Tess Holliday is no stranger to fat shaming online. The model and activist has spent much of career advocating against fat bias and harmful stereotypes, and as a result, she’s become the literal definition of a clapback queen. Her most recent post, for example, proves that if you troll Holliday, she will troll you right back — and better. In a new Instagram video with her friend, makeup artist Alyssa Anderson, she revealed that one of the most common comments she gets on social media is to “lay off the Big Macs.”
“Me and my bestie @alyssamarieartistry get this comment all the time “ALL U DO IS EAT BIG MACS,” she wrote in the caption of the video.

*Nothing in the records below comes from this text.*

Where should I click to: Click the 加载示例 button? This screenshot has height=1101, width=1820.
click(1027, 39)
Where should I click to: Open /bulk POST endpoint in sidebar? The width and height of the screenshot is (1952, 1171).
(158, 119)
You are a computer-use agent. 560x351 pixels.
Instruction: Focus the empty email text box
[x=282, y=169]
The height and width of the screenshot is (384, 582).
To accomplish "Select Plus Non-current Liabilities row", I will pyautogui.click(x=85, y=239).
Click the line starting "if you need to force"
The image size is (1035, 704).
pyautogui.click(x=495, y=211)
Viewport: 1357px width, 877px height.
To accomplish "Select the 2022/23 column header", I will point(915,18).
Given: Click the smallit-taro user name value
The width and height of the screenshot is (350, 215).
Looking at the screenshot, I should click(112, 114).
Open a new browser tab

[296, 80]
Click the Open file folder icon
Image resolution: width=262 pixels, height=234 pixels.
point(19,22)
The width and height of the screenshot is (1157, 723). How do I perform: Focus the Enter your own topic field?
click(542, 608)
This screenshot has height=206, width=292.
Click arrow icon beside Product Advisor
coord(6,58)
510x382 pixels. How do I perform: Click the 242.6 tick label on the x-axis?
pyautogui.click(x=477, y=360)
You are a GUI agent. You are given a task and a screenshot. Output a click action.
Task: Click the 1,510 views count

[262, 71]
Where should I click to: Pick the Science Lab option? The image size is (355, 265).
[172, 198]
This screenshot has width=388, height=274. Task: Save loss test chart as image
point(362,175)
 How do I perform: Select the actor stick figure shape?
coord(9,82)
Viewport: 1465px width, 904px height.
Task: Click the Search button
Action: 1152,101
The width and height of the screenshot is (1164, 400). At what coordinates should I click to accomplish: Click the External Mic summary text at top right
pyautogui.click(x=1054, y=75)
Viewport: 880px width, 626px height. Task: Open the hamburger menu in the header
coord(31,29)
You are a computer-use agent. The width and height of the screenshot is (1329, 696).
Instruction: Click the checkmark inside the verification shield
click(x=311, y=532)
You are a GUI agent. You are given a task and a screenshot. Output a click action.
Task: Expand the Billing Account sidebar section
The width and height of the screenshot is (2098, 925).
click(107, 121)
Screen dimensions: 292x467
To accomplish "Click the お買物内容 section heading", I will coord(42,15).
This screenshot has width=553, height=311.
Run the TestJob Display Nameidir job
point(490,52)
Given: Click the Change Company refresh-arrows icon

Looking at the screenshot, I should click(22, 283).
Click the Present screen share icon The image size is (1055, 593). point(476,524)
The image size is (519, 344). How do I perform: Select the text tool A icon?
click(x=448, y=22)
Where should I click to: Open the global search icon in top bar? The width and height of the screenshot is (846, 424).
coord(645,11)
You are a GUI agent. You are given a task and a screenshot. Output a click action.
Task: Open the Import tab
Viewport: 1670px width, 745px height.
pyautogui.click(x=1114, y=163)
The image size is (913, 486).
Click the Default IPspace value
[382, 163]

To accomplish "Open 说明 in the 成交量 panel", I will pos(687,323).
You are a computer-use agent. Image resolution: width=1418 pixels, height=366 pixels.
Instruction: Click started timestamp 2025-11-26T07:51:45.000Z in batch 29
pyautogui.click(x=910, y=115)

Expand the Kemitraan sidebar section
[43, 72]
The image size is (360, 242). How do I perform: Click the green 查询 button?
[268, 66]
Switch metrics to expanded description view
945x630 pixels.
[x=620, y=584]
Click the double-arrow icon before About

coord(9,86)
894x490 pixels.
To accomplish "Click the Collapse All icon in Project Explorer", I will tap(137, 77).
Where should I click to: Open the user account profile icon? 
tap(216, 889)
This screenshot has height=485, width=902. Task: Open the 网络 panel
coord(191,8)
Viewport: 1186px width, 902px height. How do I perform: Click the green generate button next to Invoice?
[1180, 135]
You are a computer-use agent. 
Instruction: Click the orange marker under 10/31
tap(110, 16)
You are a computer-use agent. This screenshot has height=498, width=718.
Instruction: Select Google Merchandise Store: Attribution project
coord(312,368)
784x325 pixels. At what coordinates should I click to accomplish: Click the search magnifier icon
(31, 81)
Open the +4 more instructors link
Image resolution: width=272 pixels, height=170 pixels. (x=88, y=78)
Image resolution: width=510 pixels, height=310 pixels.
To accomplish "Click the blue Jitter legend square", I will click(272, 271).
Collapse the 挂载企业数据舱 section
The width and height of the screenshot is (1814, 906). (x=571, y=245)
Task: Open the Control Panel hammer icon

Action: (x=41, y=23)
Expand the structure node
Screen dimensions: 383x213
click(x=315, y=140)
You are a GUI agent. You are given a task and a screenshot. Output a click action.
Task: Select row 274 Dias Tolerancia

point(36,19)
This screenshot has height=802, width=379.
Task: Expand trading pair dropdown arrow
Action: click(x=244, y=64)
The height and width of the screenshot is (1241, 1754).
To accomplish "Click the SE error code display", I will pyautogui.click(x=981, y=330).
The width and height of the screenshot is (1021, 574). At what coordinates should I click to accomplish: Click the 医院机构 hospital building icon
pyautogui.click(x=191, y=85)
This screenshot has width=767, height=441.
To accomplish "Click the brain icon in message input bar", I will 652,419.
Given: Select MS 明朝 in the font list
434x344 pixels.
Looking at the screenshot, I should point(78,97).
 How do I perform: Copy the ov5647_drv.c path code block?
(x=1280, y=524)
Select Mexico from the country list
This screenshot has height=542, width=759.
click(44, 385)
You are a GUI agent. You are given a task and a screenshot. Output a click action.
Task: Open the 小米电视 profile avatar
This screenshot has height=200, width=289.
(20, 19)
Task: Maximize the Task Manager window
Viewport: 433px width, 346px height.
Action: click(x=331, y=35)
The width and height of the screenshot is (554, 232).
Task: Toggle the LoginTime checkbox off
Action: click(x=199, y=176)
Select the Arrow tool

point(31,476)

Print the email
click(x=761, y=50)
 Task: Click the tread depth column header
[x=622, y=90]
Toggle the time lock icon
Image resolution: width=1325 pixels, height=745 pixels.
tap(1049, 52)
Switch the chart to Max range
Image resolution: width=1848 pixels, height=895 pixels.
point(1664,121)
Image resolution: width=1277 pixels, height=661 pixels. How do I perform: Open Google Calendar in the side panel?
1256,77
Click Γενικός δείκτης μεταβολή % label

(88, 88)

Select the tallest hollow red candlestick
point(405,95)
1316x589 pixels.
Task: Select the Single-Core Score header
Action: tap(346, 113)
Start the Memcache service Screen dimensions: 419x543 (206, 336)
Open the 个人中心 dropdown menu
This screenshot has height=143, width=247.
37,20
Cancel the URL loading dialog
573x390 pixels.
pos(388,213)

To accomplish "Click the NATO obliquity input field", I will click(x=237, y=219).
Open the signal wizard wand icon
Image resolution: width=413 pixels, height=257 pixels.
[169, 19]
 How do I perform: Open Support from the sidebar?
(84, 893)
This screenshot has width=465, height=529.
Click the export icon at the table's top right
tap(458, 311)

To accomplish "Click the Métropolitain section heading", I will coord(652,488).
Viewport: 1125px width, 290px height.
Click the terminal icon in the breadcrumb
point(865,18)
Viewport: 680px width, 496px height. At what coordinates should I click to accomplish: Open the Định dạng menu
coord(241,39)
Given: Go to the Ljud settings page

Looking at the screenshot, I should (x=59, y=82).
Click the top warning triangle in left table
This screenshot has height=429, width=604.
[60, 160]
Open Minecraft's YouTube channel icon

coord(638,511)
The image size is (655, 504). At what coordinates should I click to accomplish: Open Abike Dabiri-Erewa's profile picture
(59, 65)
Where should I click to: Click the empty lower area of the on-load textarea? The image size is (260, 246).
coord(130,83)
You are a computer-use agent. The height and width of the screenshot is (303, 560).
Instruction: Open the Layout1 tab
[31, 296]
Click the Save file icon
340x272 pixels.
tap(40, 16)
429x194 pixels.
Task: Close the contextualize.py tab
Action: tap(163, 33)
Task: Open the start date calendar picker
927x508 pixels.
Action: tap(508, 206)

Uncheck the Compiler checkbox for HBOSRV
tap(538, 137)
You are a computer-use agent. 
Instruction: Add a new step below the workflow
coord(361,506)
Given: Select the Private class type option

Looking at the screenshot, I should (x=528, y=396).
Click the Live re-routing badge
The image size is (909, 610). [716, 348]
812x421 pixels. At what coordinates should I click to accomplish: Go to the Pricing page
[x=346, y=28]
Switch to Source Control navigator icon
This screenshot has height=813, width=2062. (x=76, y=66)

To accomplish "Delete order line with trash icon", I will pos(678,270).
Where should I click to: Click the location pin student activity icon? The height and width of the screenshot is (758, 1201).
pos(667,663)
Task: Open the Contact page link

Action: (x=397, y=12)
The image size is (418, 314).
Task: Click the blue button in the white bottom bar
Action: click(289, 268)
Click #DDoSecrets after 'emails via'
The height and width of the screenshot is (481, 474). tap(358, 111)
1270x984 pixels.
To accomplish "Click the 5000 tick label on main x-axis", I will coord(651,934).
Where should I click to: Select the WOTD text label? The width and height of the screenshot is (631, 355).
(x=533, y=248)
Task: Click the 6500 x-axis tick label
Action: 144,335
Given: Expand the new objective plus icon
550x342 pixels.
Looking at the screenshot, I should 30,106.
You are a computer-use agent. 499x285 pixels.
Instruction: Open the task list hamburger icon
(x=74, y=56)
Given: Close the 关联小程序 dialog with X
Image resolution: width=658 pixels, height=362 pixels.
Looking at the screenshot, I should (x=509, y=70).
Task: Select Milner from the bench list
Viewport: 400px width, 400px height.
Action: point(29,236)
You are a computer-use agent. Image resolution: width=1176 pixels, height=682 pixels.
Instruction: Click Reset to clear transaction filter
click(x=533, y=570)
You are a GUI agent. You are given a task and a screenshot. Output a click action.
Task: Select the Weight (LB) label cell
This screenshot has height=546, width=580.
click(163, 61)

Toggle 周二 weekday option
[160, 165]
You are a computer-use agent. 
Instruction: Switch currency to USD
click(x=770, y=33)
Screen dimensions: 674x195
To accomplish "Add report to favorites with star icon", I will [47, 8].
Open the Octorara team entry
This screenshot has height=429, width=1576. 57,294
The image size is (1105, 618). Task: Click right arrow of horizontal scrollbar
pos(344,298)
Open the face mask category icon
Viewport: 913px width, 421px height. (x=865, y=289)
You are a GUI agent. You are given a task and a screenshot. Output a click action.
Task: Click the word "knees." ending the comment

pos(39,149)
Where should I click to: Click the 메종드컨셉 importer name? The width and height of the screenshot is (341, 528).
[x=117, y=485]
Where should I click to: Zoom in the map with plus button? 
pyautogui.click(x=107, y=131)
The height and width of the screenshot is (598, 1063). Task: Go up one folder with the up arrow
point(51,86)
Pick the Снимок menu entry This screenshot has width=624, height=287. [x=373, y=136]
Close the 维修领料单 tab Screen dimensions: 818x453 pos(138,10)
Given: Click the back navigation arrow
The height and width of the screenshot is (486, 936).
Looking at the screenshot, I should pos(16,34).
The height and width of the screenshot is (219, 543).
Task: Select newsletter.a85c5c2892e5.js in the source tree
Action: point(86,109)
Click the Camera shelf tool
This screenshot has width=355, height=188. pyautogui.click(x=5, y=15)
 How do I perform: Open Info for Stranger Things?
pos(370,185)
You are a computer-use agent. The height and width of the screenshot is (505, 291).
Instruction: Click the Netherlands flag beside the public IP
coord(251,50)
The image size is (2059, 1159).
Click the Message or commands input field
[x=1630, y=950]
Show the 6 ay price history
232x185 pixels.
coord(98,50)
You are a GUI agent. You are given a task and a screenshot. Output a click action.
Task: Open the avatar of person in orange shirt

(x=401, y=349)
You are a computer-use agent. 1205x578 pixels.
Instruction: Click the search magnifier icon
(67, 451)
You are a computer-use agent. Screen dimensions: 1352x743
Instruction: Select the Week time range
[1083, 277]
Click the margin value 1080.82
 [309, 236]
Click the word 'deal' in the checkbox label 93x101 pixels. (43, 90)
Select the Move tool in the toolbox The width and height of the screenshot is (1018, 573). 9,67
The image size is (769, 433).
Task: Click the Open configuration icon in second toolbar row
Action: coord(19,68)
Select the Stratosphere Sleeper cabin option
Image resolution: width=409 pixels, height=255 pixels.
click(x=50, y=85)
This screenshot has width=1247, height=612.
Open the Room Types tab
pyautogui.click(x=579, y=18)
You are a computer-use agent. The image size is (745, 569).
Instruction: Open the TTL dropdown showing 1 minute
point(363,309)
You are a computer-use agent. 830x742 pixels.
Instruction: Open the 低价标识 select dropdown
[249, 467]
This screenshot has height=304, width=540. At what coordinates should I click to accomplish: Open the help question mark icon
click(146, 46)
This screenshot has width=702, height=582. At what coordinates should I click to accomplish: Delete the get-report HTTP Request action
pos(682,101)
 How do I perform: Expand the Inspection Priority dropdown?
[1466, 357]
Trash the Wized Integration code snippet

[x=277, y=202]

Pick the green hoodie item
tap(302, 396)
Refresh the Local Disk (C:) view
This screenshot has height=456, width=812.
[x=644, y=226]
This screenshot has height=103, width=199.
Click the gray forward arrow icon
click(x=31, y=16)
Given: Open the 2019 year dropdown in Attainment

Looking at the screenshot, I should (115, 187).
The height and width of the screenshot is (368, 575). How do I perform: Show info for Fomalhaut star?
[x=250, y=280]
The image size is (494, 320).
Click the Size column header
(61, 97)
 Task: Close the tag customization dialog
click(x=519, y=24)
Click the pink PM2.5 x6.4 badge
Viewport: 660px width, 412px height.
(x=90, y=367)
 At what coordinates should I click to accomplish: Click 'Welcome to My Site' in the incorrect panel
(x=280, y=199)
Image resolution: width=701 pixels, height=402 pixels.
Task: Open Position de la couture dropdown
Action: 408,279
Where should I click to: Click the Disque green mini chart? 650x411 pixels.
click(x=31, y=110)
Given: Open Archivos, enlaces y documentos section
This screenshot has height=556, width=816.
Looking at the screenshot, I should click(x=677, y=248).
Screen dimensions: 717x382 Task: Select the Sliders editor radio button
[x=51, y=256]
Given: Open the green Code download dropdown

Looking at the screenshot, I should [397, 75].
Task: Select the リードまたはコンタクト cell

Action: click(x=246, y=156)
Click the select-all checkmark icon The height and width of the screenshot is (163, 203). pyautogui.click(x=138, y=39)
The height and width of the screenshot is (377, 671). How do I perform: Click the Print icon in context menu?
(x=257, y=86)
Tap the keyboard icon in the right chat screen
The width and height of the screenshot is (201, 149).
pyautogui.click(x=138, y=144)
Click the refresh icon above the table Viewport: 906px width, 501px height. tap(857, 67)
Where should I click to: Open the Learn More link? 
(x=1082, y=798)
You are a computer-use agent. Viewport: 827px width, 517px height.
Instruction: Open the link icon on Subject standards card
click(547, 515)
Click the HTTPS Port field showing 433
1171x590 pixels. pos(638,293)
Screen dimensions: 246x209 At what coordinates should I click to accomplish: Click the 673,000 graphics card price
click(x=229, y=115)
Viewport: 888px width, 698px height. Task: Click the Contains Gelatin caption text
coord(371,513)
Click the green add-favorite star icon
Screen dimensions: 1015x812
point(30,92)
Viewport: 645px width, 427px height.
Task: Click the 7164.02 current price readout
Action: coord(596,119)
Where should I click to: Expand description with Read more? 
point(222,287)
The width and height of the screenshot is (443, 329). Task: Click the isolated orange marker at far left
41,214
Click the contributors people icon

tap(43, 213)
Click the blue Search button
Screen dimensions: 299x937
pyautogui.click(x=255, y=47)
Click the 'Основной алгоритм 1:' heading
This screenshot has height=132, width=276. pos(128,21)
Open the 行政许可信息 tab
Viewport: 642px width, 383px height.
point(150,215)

The thing is, she’d never actually eaten a Big Mac before filming this post. “She’s the worst fat person in the world because she has not eaten so many staple fat foods,” Alyssa joked in the clip. “And the Big Mac is one of them that she’s yet to enjoy.” So, apparently while stoned, they ordered $80 worth of McDonald’s and decided to film Holliday eating her first-ever burger from the fast food chain.
Camera in frame and Big Mac in hand, Holliday admitted it wasn’t what she was expecting, but then she takes her first bite and instantly gets the hype. “Wow, that’s delicious. Wow… It’s very messy, but I would 100% eat these every day like the internet says,” she joked. “I am so sad I had never had a Big Mac before.”
Holliday took to the caption to explain that plus-size people often use humor to deal with hurtful stereotypes. “Just further proof that plus size folks stay winning bc if there’s one thing we are good at it’s turning trauma into comedy ,” she wrote. Her followers agreed. “Bahaha I love seeing you make the people who make these comments feel stupid af,” wrote one. “Zooted! This is the best. And thank you for breaking unhealthy stereotypes about all bodies,” another added.
Of course, not everything Holliday deals with can be laughed off. In May, the model revealed that she had been diagnosed with anorexia nervosa, an eating disorder that goes dangerously undiagnosed in plus-size people, and in a new essay for TODAY, published earlier this month, Holliday opened up further about her diagnosis. “There are people who believe I was saying this to get attention. I’ve had some people say, ‘You’re doing this to stay relevant.’ I laugh because I know it’s untrue, but it’s so indicative of what a large problem this is,” she wrote.
“To get a diagnosis when there is so much weight bias and stigma in the medical industry is difficult. It’s tough when you hear the word anorexia and it’s only equated with one kind of image. It’s detrimental to so many people, including myself…. It’s hard to deal with something for which there isn’t enough support. Having a diagnosis has been liberating and it has made me feel less alone, but the confused look on people’s faces when I say anorexia or the stares I get if it comes up in conversation — that’s hard.”